Erfolgsfaktoren Identifikation und Kontinuität
Multicar verdankt seinen Fortbestand nicht nur strategischen Entscheidungen, sondern auch einer besonderen Unternehmenskultur. Viele der Beschäftigten sind seit Jahrzehnten im Betrieb, einige sogar seit DDR-Zeiten. Im MDR erinnert sich Manfred Windus: „Die meiste Zeit meines Lebens habe ich damit verbracht, Versorgungsprobleme zu lösen. Hat mir Spaß gemacht, es war nicht langweilig.“ Windus weiter: „Wir haben diese Zeit der Euphorie auf der westdeutschen Seite auch gnadenlos für uns genutzt.“
Dieser Geist, pragmatisch, anpassungsfähig, mit regionaler Bodenhaftung, prägt Multicar bis heute. Die Marke steht damit exemplarisch für eine gelungene Transformation: Aus einem volkseigenen Betrieb wurde ein marktfähiger Mittelständler mit internationaler Präsenz.
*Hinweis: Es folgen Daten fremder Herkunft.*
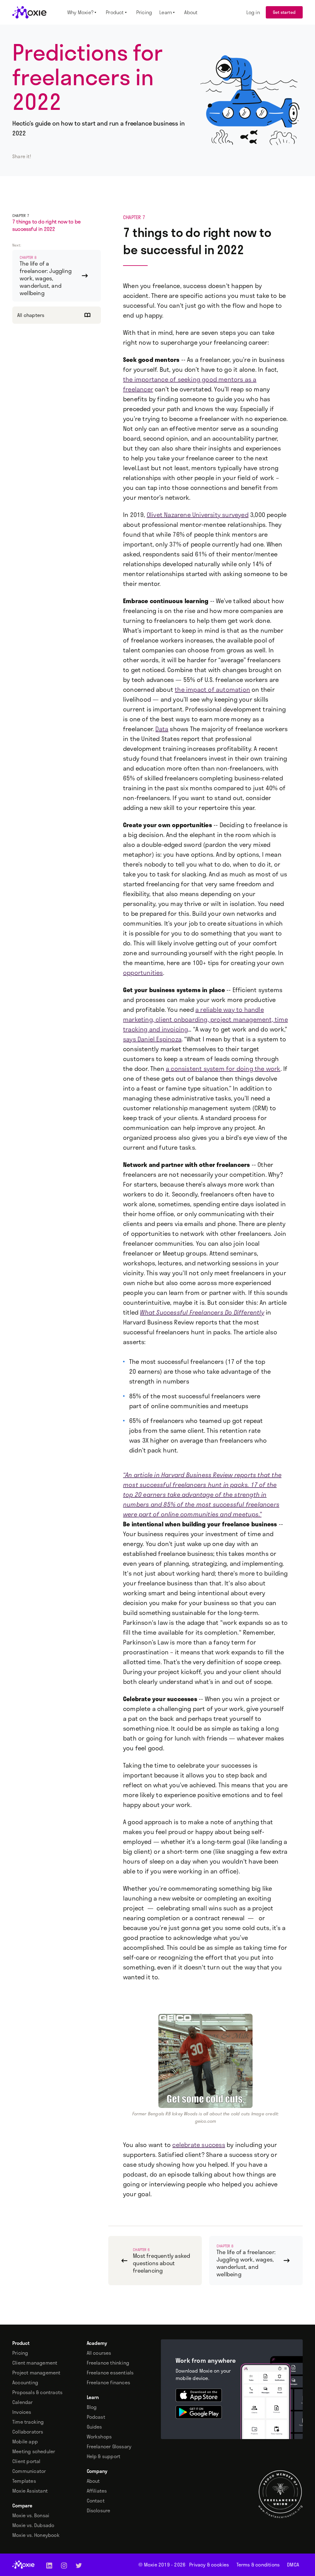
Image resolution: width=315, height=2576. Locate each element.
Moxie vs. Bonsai (30, 2515)
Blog (92, 2407)
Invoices (21, 2412)
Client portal (26, 2461)
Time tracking (28, 2422)
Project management (36, 2372)
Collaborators (27, 2431)
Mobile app (25, 2441)
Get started (284, 12)
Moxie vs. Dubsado (33, 2525)
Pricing (20, 2353)
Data (161, 728)
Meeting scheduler (33, 2451)
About (93, 2481)
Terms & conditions (258, 2564)
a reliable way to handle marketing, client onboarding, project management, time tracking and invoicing (205, 1019)
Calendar (22, 2402)
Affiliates (97, 2490)
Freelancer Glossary (109, 2446)
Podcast (96, 2417)
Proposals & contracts (37, 2392)
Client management (34, 2362)
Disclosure (98, 2510)
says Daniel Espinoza (152, 1039)
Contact (96, 2500)
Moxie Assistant (30, 2490)
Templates (24, 2481)
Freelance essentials (110, 2372)
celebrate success (198, 2144)
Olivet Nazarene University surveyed (198, 514)
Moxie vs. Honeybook (36, 2535)
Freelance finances (108, 2382)
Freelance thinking (108, 2362)
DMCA (293, 2564)
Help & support (104, 2456)
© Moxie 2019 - (161, 2564)
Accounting (25, 2382)
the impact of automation (212, 689)
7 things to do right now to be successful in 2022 (46, 225)
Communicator (29, 2471)
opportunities (143, 972)
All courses (99, 2353)
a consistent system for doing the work (223, 1068)
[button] (83, 12)
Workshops (99, 2436)
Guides (94, 2426)
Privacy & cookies (209, 2564)
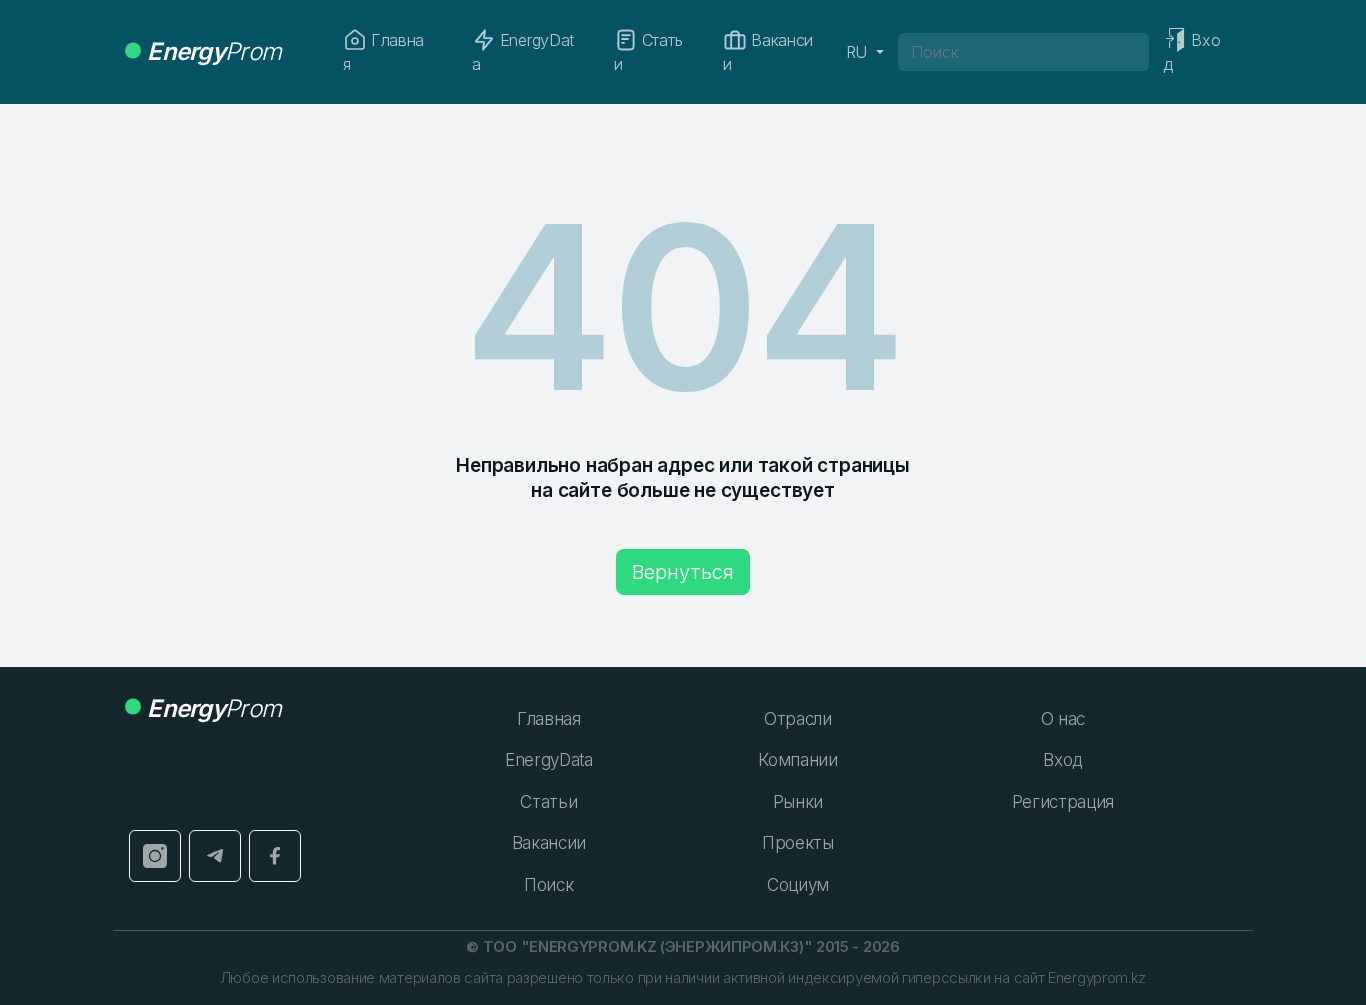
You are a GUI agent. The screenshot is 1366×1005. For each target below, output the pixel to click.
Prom (214, 51)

Der SPIEGEL, 1993 für eine Reportage bei Multicar in Waltershausen, illustrierte diesen Geist mit einer Szene, die bis heute sinnbildlich ist: Als ein russischer Kombinatsdirektor während einer Werksbesichtigung die Qualität der Fahrzeuge lobte und begeistert fragte, wie viele Multicars pro Schicht gebaut würden, zeigte Geschäftsführer Walter Botschatzki zehn Finger in die Luft. Der Russe staunte: „10.000?“, worauf Botschatzki nüchtern erwiderte: „Nein, zehn.“ Die Szene steht exemplarisch für das realistische Selbstverständnis in Waltershausen.
Das Magazin berichtete damals auch von einer weiteren Stärke des Unternehmens: dem Verzicht auf Überflüssiges. „Der Kunde bekommt bei uns einfach seine Problemlösung“, sagte Botschatzki. „Was er nicht braucht, lassen wir weg.“
Multicar
Die Geschichte von Multicar reicht bis ins Jahr 1958 zurück, als im VEB Fahrzeugwerk Waltershausen die Produktion des ersten Modells DK4 begann – besser bekannt als „Dieselameise“. 1978 folgte der Start der Serienfertigung des Multicar M25, der über 100.000 Mal gebaut und in mehr als 40 Länder exportiert wurde. Im Jahr 1991 gelang Manfred Windus, damals Direktor für Materialwirtschaft, und dem Technischen Leiter Walter Botschatzki mit Unterstützung der Deutschen Bank ein Management-Buy-Out. Nach dem Ausstieg der Bank übernahm 1998 die Hako GmbH, ein Kommunaltechnik-Spezialist aus Bad Oldesloe, das Unternehmen. Seither entstehen in Waltershausen moderne Geräteträger wie M27compact, M29, M31 und Fumo für den kommunalen Ganzjahreseinsatz.